Beginning with the line in which "How do I perform: Click" appears, transcribe each line word for word until the records end. Do not include pictures.

Dataset excerpts:
=== Section Start ===

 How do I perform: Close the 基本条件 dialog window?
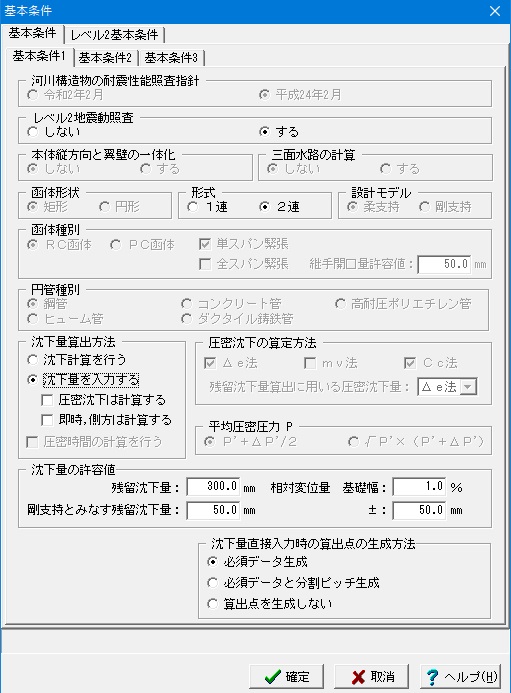click(495, 11)
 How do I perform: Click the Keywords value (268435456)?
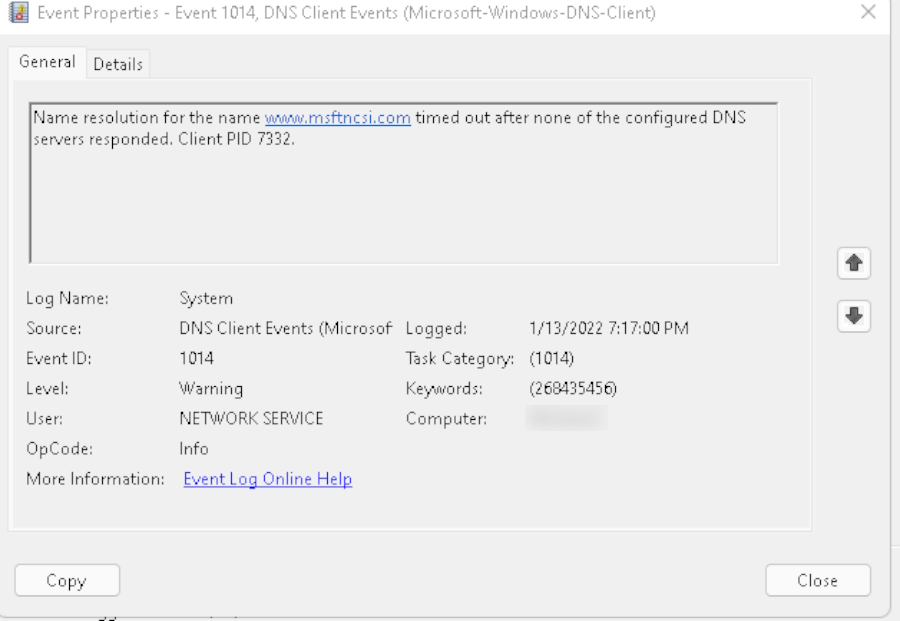pos(572,388)
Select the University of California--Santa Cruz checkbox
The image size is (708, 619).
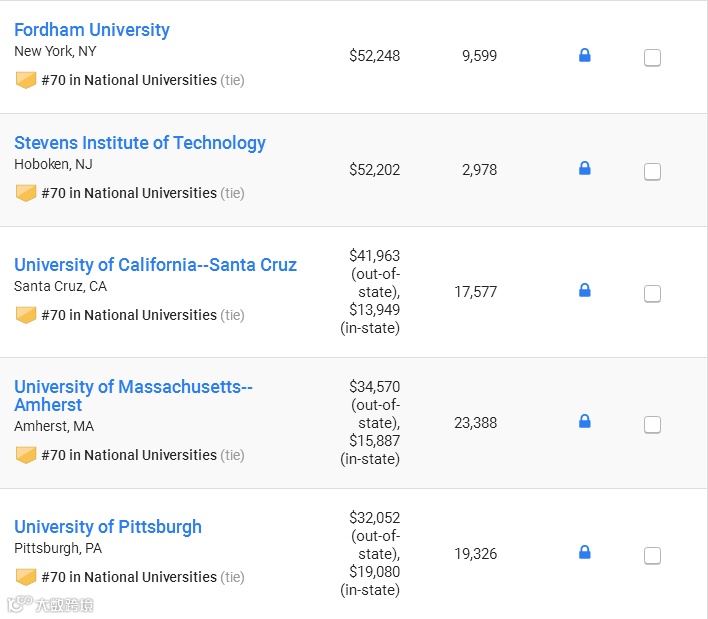pos(652,294)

=== Section End ===

→ Response area:
 How do I perform: Click the Keywords value (268435456)?
pos(572,388)
Select the University of California--Santa Cruz checkbox
The image size is (708, 619).
pos(652,294)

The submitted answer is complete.